[Source records]

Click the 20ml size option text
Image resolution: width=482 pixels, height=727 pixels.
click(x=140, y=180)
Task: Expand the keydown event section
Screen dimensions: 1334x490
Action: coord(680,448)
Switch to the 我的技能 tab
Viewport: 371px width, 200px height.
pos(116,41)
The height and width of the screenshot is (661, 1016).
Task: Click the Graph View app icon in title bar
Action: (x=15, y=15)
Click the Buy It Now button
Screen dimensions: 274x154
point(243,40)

---

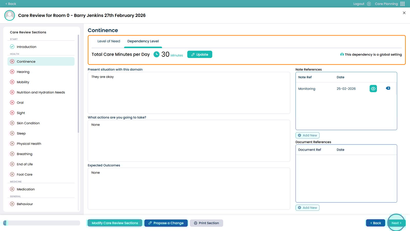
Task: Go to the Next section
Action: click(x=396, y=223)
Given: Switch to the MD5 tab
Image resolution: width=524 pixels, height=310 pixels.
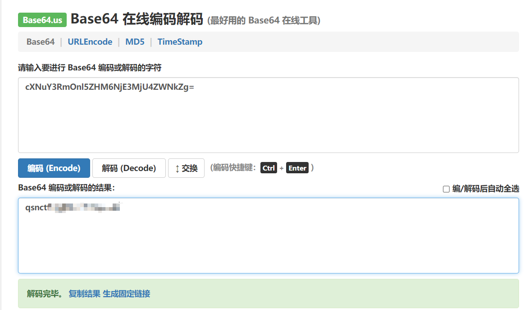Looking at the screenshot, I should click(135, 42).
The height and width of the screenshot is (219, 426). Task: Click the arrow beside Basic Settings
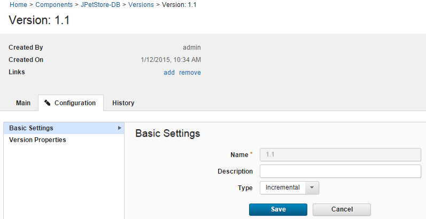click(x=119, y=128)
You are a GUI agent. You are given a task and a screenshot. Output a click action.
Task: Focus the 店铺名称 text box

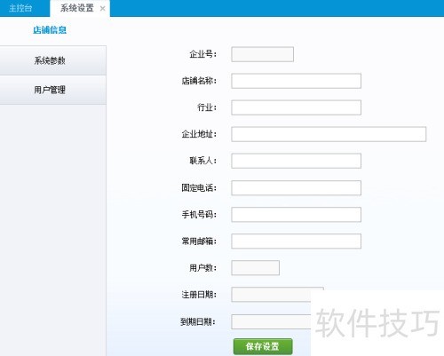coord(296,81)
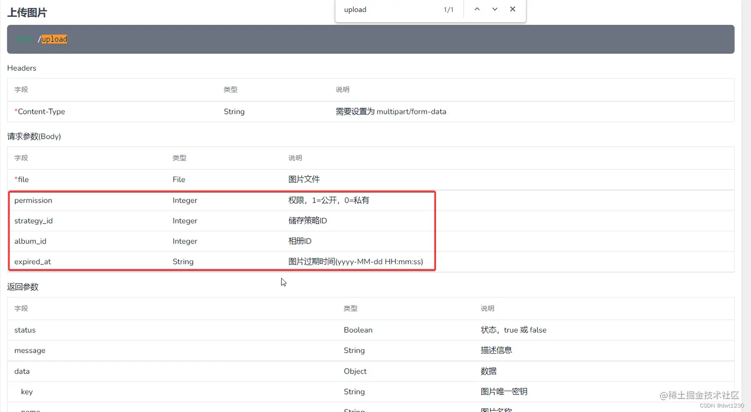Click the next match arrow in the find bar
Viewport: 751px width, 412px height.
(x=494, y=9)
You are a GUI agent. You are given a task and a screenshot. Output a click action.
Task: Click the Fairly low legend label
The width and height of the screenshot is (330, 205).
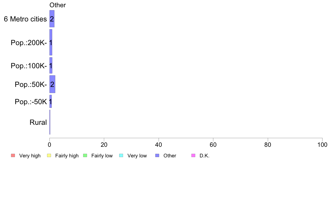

---

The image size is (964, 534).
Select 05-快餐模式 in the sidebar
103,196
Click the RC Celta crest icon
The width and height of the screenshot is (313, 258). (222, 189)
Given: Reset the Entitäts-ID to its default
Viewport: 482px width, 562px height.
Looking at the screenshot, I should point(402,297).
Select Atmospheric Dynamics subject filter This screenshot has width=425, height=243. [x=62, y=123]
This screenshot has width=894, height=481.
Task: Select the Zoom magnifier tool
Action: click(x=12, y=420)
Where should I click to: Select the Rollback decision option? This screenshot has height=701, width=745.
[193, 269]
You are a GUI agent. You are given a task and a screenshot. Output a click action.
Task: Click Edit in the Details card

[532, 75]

What you are asked to do: With the pictures removed from your copy, retype the lines above from the one that contains "The height and width of the screenshot is (219, 426)." through the one that contains "The width and height of the screenshot is (330, 205).", exactly.

Task solution:
The height and width of the screenshot is (219, 426). Task: Click the arrow beside Basic Settings
click(x=119, y=128)
You are a GUI agent. You are given a task and a screenshot. Output a click action.
Task: Focus the 店铺名称 text box

coord(296,81)
Click the next match arrow in the find bar
Viewport: 751px width, 412px height.
(x=494, y=9)
You are a GUI agent. You are given a task and a screenshot. Output a click action.
Task: Click the Fairly low legend label
The width and height of the screenshot is (330, 205).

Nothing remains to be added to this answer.